The Brisbane house I lived in then had maggots and a shocking stench that wafted up from the superannuated dishwasher, but the place was a symbol of social success for me and my friend Ross. We’d spent the entire first semester of uni gazing across a media studies lecture room (from West Egg to East Egg) at three exotic creatures we were secretly obsessed with: Kate, Caro and Leon.
They had amazing haircuts and many-coloured Bonds t-shirts. When we met them and became friends and then moved in with them to the house with the maggots, it was everything we ever dreamed of.

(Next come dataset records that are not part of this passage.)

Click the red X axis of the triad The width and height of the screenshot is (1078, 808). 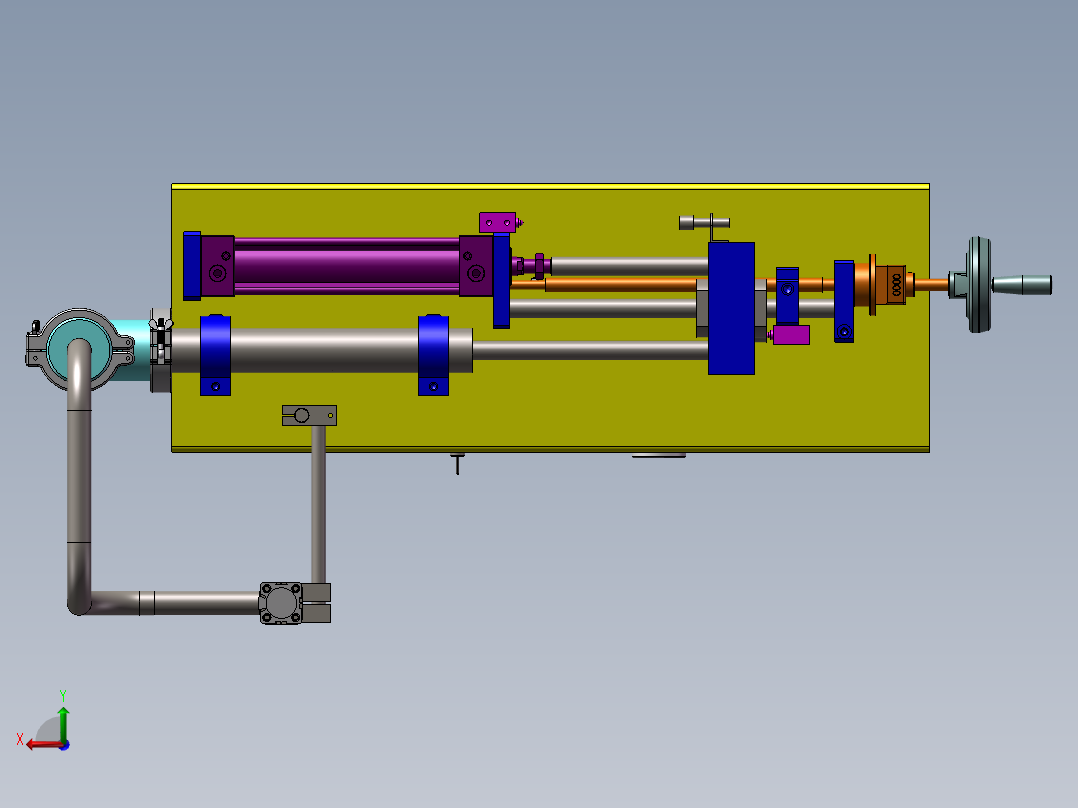(x=40, y=744)
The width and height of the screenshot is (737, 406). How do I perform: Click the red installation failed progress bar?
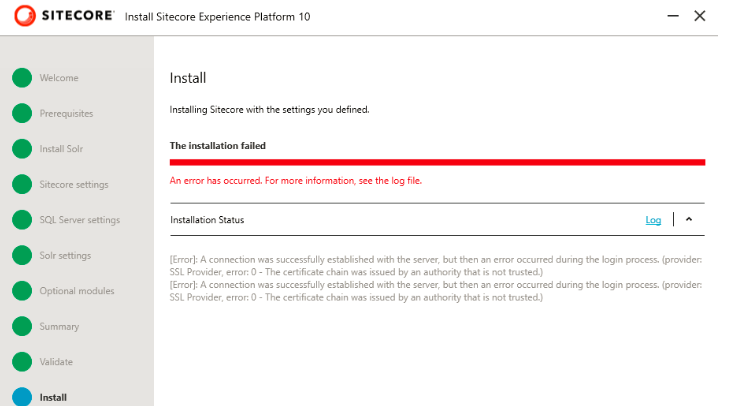(437, 162)
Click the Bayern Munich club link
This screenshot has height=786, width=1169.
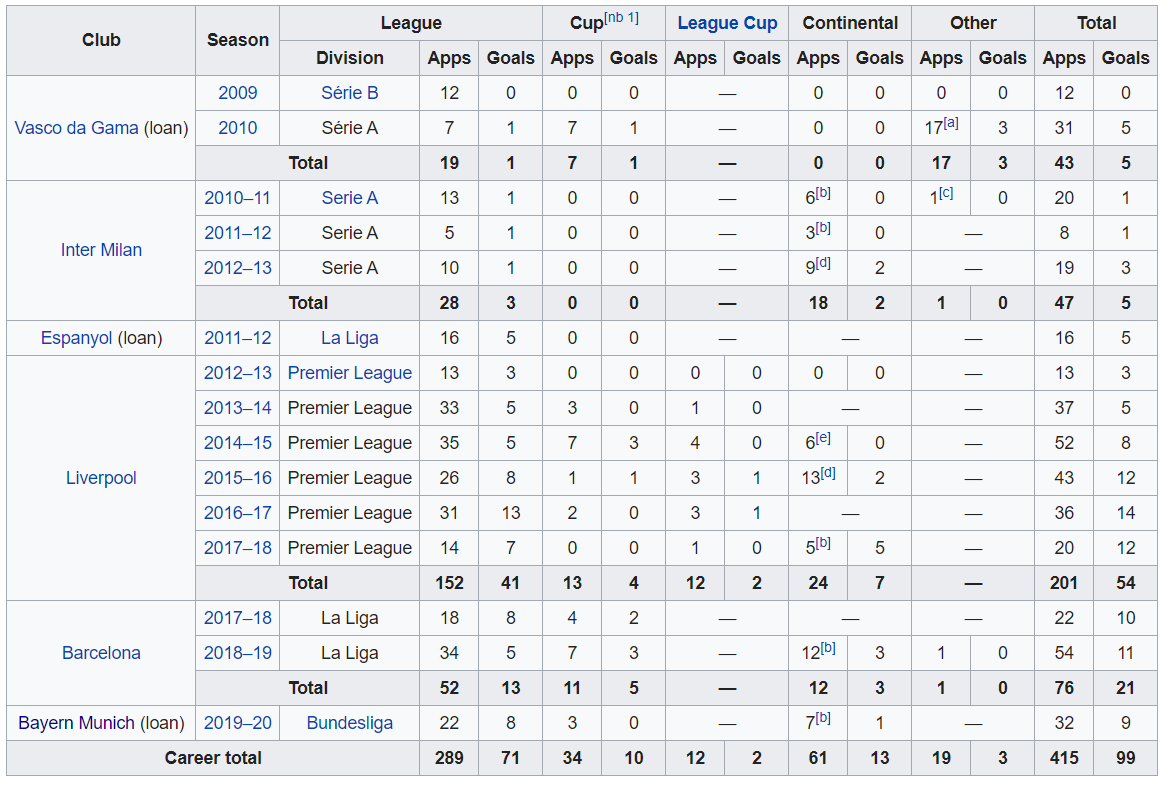point(76,723)
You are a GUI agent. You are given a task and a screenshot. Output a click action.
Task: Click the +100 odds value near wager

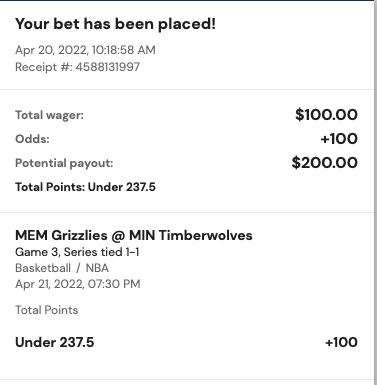coord(339,139)
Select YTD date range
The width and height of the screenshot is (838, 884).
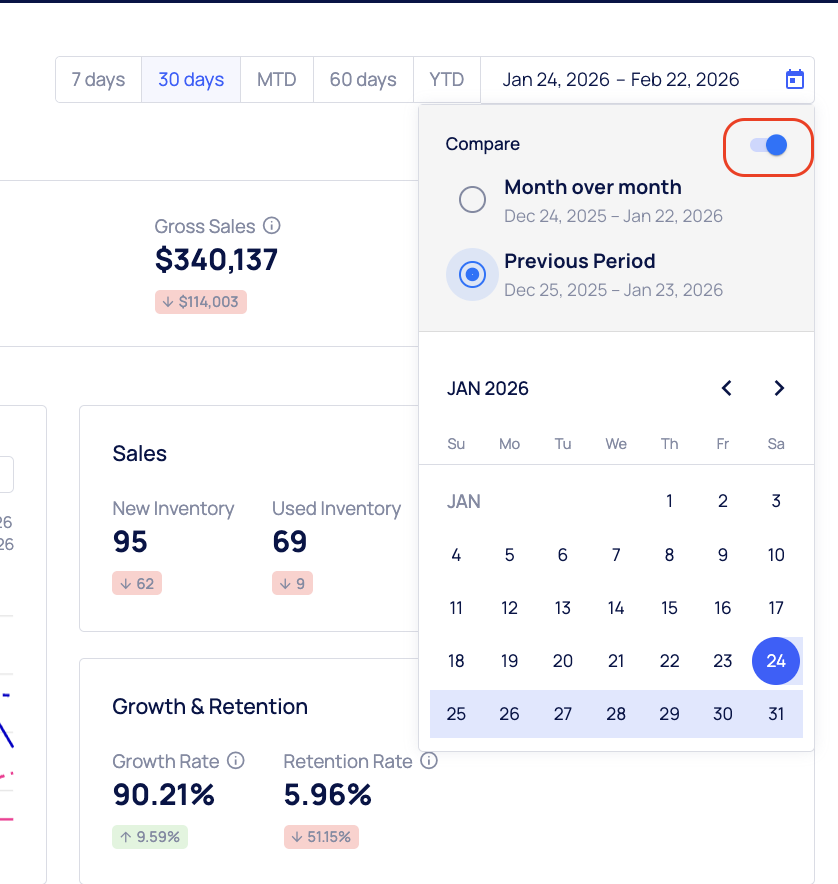[447, 80]
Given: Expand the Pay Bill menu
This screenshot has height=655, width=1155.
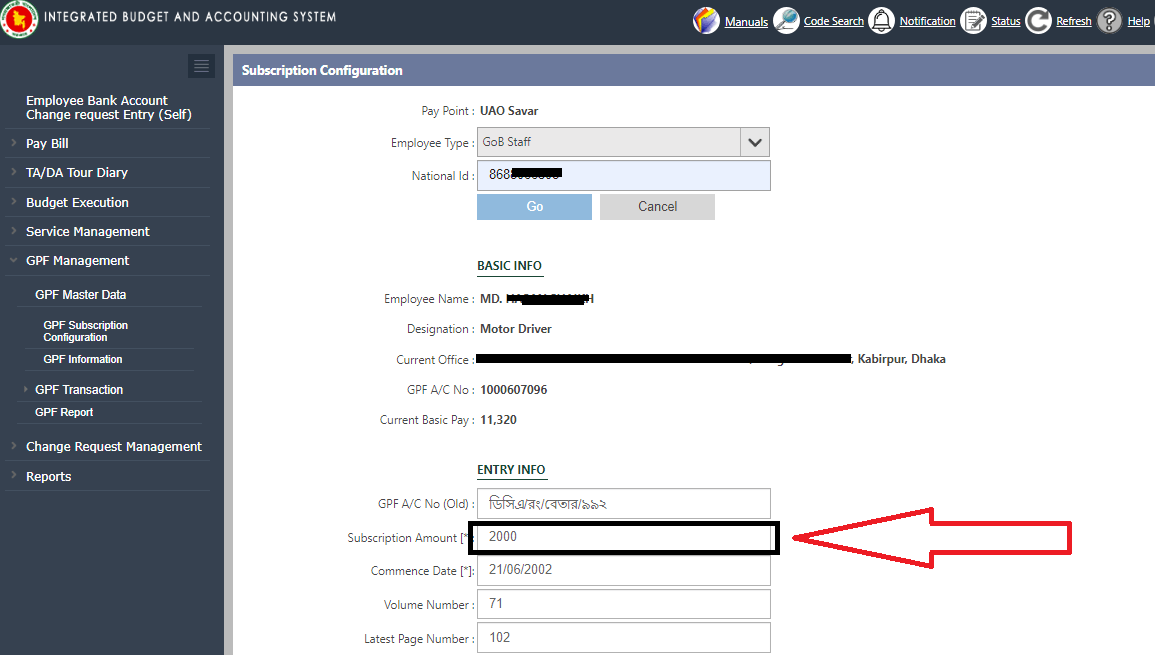Looking at the screenshot, I should click(47, 143).
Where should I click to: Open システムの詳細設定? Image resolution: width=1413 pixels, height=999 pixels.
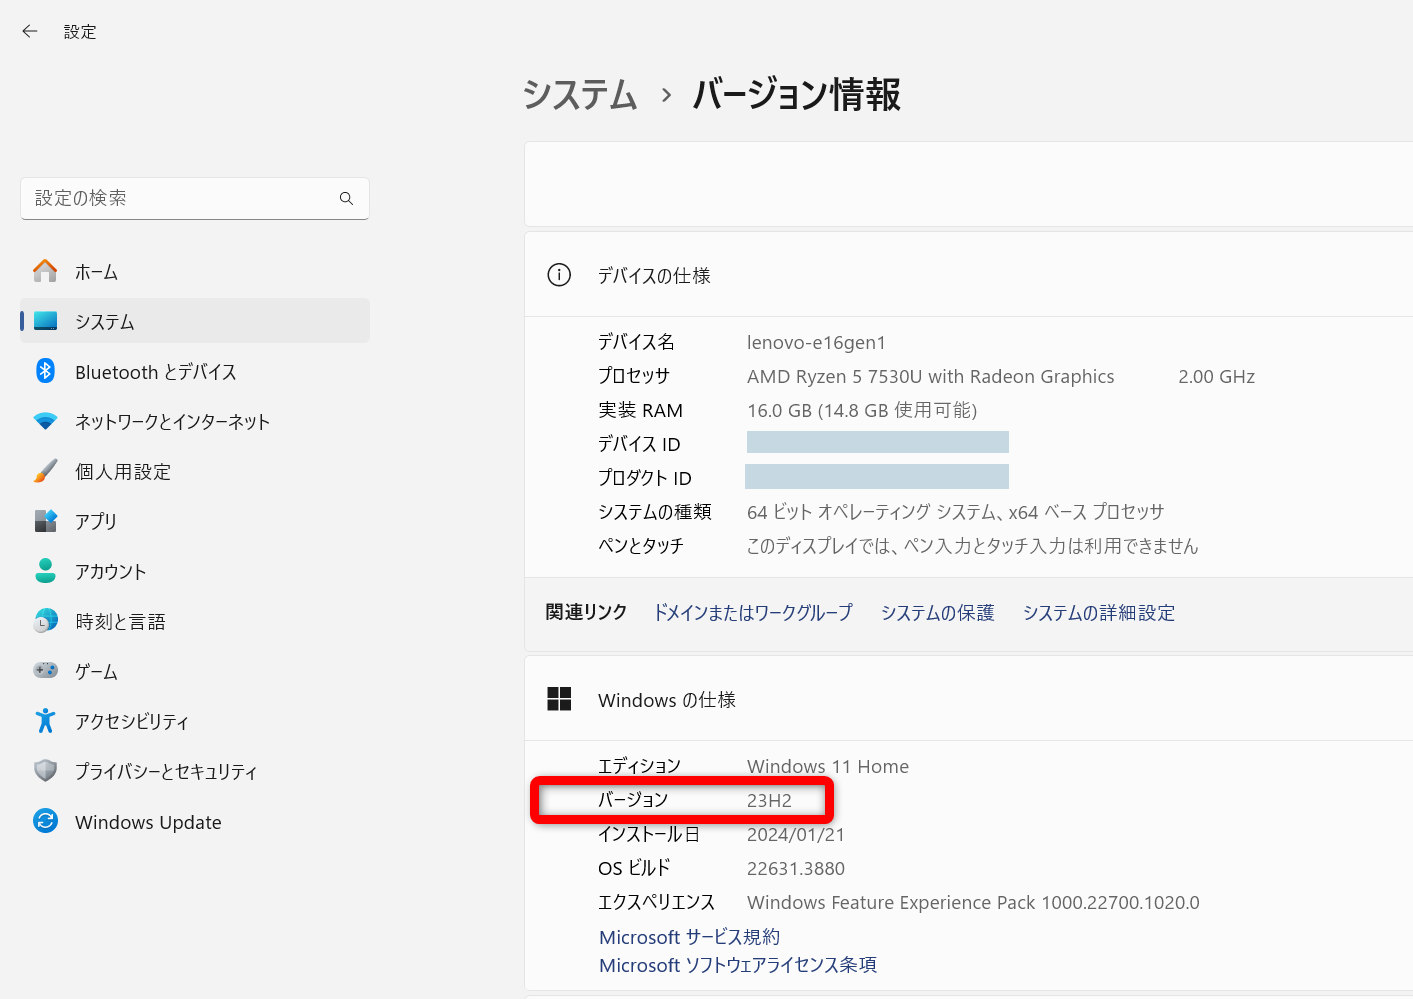point(1099,612)
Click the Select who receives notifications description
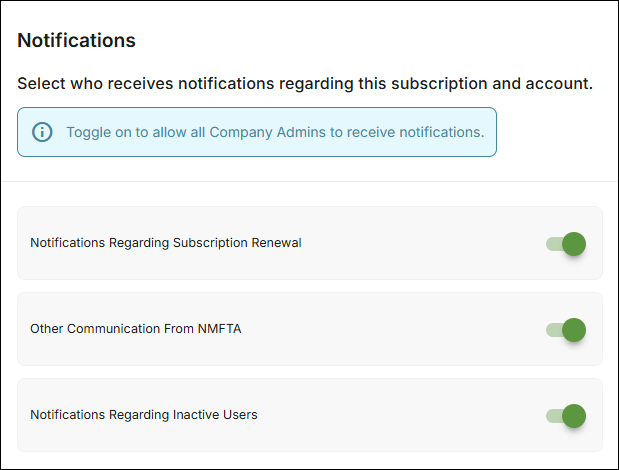Viewport: 619px width, 470px height. (x=305, y=84)
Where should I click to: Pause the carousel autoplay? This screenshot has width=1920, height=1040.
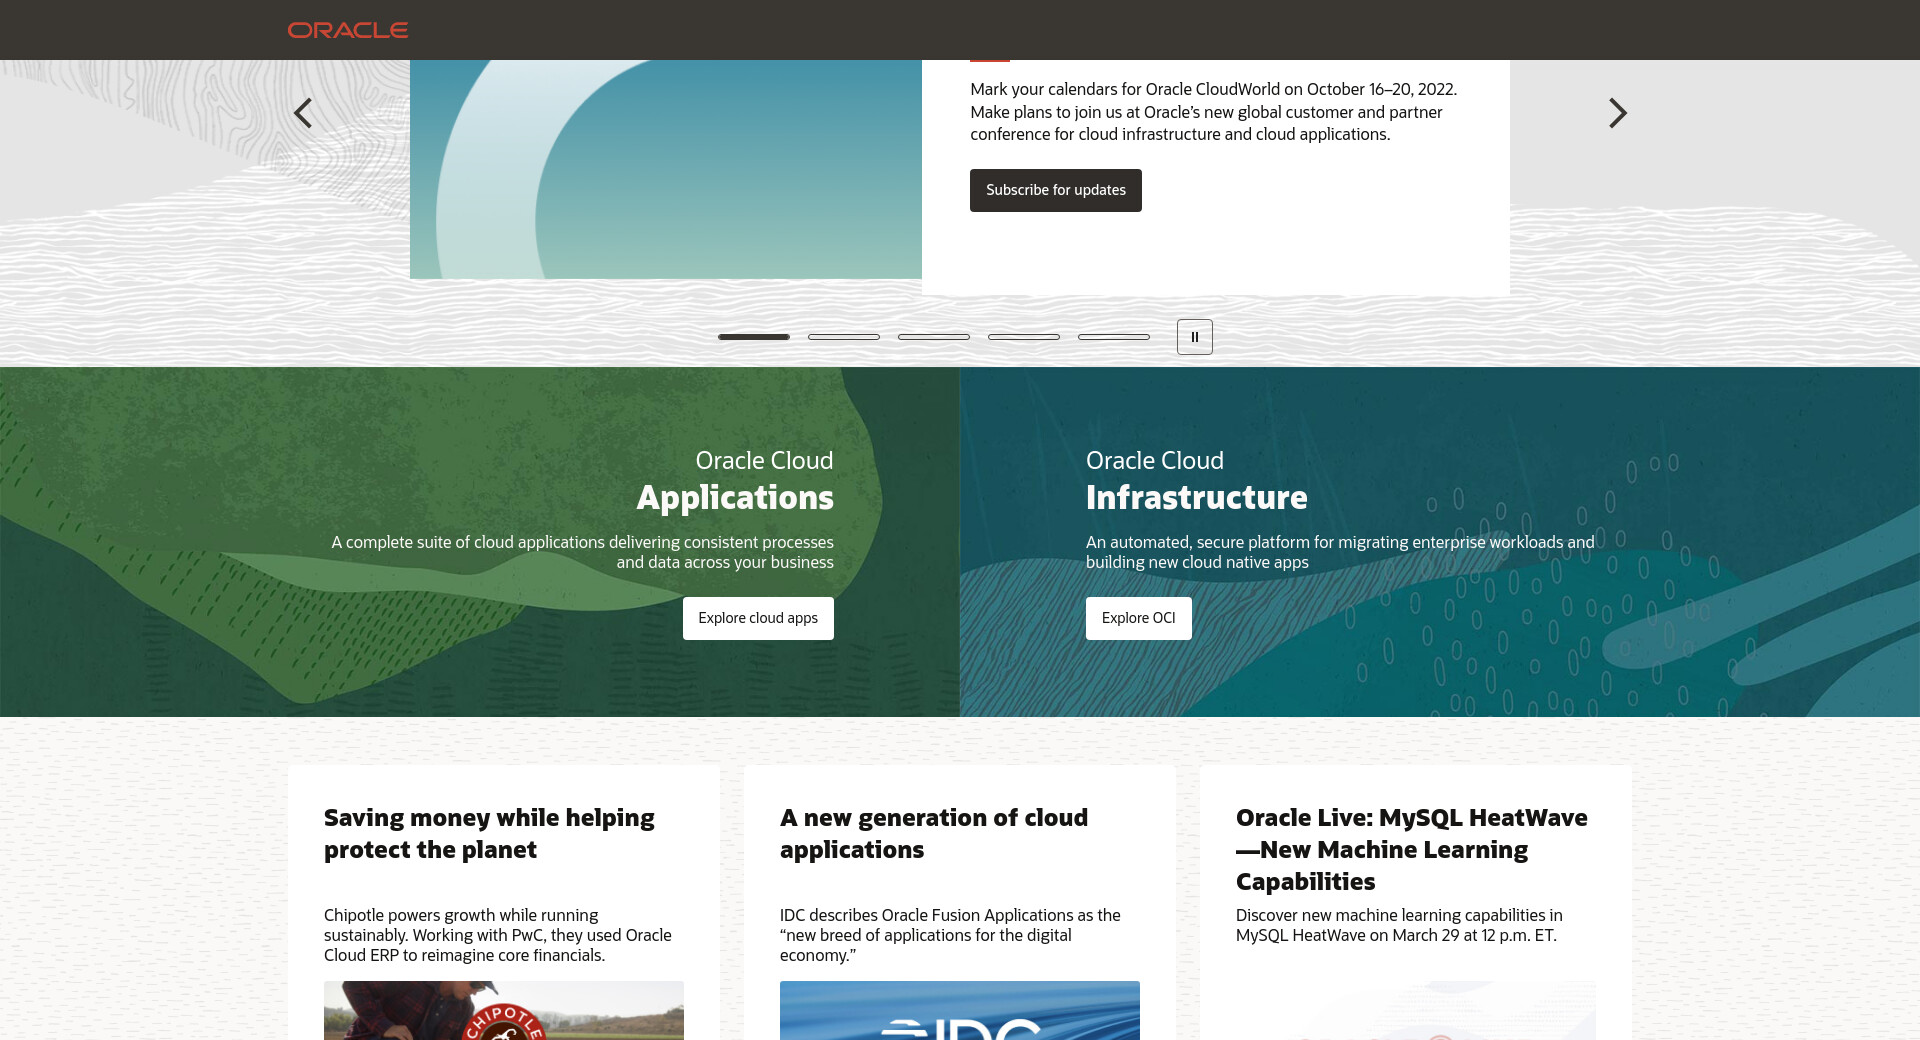[x=1194, y=337]
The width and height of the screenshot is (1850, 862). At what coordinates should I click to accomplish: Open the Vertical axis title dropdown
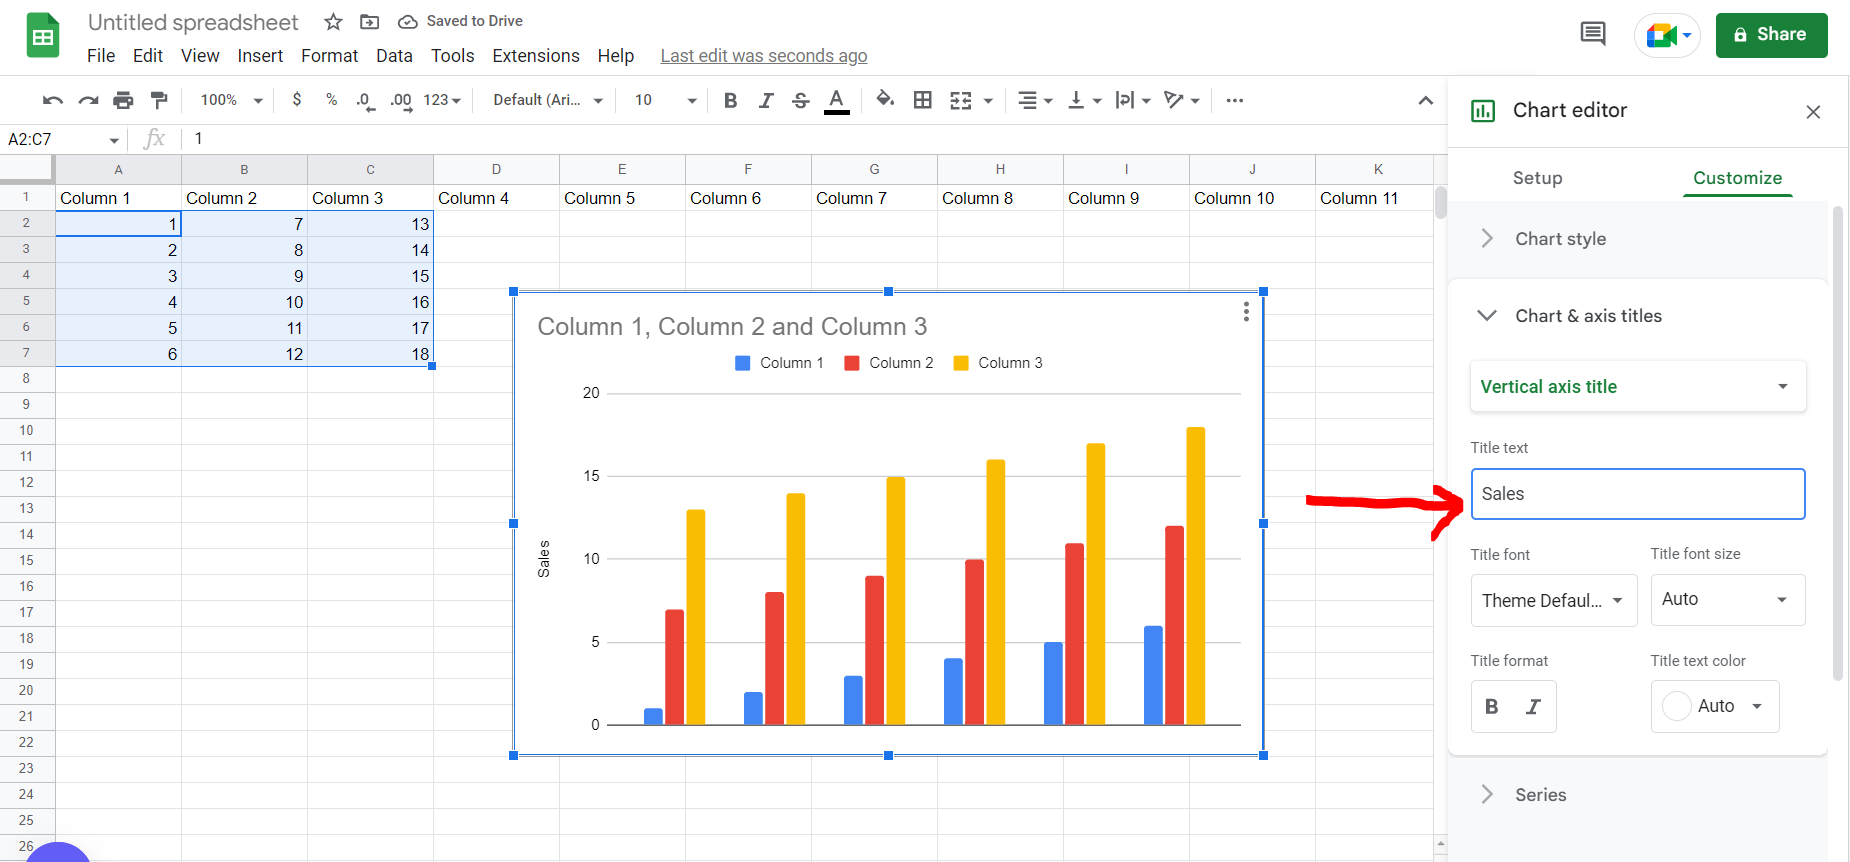[x=1638, y=387]
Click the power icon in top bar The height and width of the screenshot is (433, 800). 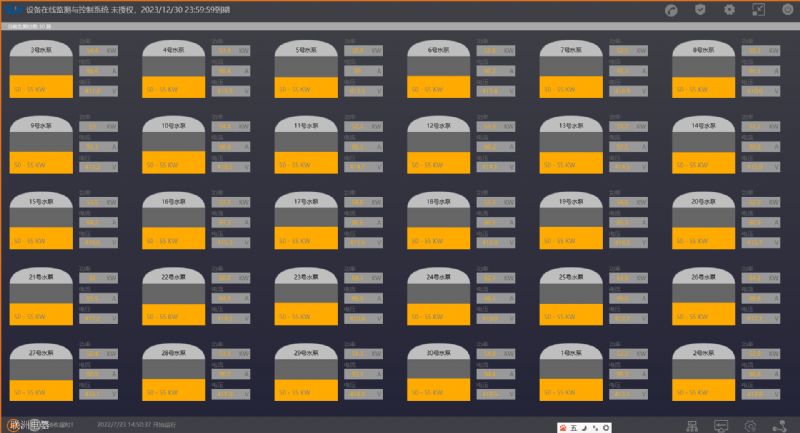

Bernice bobbed her hair; I shaved my head. By the time my birthday came round it had grown out into a short platinum blonde wave and I was feeling like a reluctant flapper, unsure if I wanted to move into a new age after all, vacillating between the two worlds of my birthday guests: old friends from high school and my new friends. I remember flinging myself dramatically across the couch that night, disappointed, having failed to tie the groups together.
‘Um?’ ‘Tie together?’ ‘How to?’
One of the last times I’ve worn this dress was to Meg’s thirtieth birthday; Meg who is now Ross’s wife. The theme was Goodbye to the roaring twenties and we’d all experienced the boom and bust by then. But unlike Fitzgerald characters or twenty-year-olds we were starting to see that things were probably going to boom then bust then boom then bust, over and over and over again, forever.
And presumably we’d be there still, in our thirties, forties, fifties, sixties, our vintage seventies! Italian! just trying to suck it all up whatever happened.